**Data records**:

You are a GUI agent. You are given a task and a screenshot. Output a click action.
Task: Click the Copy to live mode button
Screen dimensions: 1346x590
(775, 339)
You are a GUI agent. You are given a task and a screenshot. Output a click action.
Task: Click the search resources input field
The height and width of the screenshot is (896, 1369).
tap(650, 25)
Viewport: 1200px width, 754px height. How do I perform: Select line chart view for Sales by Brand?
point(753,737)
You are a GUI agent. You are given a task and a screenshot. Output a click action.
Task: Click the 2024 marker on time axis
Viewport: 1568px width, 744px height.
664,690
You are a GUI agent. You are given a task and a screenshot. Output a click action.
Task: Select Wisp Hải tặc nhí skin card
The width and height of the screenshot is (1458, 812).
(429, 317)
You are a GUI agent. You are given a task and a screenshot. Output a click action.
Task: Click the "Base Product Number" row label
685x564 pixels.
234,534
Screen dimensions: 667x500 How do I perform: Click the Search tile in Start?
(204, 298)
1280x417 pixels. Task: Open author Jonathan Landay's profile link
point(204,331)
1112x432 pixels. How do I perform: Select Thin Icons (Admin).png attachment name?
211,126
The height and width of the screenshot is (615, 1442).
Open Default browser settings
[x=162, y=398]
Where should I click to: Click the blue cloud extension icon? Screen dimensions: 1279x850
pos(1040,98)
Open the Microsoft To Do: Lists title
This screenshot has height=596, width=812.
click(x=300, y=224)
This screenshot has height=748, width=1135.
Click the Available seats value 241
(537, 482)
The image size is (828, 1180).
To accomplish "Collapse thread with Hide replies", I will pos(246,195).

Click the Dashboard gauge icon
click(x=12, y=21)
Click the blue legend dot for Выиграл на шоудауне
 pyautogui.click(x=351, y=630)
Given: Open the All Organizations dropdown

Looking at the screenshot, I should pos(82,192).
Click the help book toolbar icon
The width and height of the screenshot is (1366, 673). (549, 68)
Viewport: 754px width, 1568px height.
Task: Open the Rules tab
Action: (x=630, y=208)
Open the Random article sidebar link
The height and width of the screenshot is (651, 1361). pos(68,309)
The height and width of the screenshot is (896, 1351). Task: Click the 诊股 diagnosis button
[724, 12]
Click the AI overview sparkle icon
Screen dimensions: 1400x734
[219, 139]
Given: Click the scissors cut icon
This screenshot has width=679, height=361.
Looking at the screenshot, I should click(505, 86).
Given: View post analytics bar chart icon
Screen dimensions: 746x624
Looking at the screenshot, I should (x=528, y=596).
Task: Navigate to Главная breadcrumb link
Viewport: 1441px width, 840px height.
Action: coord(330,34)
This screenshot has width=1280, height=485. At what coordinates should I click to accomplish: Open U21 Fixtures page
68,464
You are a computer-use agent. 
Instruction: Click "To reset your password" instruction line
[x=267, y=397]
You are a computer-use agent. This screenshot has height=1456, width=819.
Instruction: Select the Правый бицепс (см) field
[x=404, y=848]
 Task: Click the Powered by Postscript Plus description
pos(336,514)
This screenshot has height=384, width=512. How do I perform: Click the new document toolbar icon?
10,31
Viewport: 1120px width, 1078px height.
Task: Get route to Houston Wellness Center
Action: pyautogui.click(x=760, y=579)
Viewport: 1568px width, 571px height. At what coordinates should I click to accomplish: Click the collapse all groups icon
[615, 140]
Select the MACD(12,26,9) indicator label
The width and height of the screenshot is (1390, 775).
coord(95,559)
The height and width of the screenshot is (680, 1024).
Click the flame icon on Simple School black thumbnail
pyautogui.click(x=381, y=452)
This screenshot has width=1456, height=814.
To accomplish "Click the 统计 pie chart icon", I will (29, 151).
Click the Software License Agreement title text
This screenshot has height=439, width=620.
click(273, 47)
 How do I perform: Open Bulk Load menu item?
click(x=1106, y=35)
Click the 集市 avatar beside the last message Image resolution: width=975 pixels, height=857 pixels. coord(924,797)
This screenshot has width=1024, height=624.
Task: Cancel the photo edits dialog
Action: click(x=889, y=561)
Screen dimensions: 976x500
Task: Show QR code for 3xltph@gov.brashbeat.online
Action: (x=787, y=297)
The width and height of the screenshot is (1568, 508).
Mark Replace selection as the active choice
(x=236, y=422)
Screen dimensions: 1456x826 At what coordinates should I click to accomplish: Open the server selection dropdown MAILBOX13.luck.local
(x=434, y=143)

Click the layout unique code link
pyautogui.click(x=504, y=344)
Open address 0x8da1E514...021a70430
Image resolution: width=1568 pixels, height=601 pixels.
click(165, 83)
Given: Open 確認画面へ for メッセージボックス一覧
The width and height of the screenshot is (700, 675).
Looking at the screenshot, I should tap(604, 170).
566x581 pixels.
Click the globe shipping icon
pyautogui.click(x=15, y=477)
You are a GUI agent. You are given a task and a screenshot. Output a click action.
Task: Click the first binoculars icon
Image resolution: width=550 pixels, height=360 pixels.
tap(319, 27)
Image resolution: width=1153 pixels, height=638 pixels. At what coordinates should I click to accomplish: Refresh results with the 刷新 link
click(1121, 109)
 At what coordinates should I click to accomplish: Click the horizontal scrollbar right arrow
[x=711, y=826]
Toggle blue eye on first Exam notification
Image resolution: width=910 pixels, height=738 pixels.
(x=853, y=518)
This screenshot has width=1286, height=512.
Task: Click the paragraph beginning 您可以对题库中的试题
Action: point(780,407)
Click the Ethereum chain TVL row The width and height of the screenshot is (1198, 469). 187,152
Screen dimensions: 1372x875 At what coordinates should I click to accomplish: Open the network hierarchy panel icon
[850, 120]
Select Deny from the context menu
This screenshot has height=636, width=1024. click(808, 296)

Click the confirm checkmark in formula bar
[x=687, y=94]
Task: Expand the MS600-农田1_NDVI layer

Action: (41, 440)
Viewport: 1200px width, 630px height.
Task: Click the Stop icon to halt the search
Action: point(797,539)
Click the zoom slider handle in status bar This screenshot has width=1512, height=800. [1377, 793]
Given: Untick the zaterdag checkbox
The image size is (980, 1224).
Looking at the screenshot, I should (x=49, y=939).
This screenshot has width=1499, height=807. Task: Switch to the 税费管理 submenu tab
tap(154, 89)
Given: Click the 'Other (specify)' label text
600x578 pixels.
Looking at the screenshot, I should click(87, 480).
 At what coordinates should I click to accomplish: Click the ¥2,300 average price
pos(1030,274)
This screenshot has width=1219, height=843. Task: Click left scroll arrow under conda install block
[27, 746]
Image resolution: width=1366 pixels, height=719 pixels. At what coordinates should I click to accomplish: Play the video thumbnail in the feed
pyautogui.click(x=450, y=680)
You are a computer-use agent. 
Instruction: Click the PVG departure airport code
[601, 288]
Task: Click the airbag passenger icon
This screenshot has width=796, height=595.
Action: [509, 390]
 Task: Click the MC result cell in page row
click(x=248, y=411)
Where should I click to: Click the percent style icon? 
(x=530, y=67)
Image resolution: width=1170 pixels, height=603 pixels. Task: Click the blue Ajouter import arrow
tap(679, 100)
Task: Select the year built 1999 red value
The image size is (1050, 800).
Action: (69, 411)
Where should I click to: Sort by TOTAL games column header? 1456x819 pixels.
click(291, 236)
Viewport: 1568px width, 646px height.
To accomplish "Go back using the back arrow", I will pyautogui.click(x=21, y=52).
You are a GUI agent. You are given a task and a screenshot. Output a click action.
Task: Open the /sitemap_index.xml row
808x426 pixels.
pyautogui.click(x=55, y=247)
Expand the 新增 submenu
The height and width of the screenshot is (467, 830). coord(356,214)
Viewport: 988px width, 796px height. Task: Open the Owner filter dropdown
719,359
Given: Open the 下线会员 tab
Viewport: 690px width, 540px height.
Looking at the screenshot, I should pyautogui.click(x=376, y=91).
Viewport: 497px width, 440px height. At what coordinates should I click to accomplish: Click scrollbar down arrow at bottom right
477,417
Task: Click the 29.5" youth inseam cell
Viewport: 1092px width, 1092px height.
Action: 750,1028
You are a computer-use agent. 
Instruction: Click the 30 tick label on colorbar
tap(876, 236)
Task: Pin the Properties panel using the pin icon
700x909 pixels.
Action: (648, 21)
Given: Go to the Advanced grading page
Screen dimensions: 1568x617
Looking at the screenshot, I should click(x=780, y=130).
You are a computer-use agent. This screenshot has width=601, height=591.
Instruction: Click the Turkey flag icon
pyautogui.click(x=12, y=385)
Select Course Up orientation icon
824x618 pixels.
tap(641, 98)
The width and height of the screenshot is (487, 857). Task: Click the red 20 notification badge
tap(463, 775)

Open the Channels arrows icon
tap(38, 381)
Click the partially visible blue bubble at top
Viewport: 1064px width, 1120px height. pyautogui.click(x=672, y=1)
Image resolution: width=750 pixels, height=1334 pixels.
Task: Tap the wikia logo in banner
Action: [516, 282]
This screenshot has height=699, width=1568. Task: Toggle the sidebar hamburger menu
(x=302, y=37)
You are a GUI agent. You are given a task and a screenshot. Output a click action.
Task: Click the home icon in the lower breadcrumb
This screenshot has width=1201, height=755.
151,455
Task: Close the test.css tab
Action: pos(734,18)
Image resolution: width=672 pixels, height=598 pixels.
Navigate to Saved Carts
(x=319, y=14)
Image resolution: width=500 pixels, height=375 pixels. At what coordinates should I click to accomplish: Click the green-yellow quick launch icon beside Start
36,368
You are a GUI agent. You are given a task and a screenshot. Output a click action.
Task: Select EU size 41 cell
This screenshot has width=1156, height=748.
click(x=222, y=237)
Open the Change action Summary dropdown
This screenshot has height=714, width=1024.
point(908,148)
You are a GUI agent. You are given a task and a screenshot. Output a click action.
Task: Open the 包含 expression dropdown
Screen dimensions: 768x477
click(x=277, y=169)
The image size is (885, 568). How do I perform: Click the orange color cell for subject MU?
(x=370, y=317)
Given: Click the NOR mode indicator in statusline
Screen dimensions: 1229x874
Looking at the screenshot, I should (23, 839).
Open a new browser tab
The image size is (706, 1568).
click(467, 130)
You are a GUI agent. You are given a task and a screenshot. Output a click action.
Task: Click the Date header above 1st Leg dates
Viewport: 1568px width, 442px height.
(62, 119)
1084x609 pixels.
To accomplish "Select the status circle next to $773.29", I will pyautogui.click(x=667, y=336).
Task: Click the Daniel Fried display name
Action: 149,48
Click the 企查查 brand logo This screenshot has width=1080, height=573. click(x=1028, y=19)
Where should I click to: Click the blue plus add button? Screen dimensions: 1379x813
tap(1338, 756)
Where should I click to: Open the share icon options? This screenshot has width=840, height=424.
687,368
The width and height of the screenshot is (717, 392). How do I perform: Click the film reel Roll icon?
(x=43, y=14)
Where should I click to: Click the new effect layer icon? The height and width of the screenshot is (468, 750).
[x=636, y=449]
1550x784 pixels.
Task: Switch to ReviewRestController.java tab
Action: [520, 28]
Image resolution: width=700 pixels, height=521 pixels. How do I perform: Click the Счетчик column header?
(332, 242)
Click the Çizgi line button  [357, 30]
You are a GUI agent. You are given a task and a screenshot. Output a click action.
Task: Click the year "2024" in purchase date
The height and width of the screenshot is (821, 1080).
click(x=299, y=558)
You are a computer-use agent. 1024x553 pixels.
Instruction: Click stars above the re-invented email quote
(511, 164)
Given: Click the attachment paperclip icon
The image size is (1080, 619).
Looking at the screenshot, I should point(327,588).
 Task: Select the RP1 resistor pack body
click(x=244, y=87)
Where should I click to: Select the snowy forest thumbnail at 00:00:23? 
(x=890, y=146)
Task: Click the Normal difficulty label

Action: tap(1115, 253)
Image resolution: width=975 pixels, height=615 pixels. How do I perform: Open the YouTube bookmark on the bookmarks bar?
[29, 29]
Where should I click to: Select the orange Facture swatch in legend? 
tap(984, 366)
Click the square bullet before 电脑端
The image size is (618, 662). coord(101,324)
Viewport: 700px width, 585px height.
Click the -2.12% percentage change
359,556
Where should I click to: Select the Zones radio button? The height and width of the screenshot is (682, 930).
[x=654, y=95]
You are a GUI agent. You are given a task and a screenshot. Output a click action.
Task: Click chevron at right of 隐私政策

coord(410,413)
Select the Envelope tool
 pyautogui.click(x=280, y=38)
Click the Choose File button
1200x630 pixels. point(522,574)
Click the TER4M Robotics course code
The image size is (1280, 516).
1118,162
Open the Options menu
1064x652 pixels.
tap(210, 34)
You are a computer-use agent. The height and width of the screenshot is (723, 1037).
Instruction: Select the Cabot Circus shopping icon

**Instructions to follow**: For this exercise, please output exactly the lines above starting at the line with "1084x609 pixels." and ending at the line with "Task: Click the year", ends included.

**Answer box**:
1084x609 pixels.
To accomplish "Select the status circle next to $773.29", I will pyautogui.click(x=667, y=336).
Task: Click the Daniel Fried display name
Action: 149,48
Click the 企查查 brand logo This screenshot has width=1080, height=573. click(x=1028, y=19)
Where should I click to: Click the blue plus add button? Screen dimensions: 1379x813
tap(1338, 756)
Where should I click to: Open the share icon options? This screenshot has width=840, height=424.
687,368
The width and height of the screenshot is (717, 392). How do I perform: Click the film reel Roll icon?
(x=43, y=14)
Where should I click to: Click the new effect layer icon? The height and width of the screenshot is (468, 750).
[x=636, y=449]
1550x784 pixels.
Task: Switch to ReviewRestController.java tab
Action: [520, 28]
Image resolution: width=700 pixels, height=521 pixels. How do I perform: Click the Счетчик column header?
(332, 242)
Click the Çizgi line button  [357, 30]
You are a GUI agent. You are given a task and a screenshot. Output a click action.
Task: Click the year "2024" in purchase date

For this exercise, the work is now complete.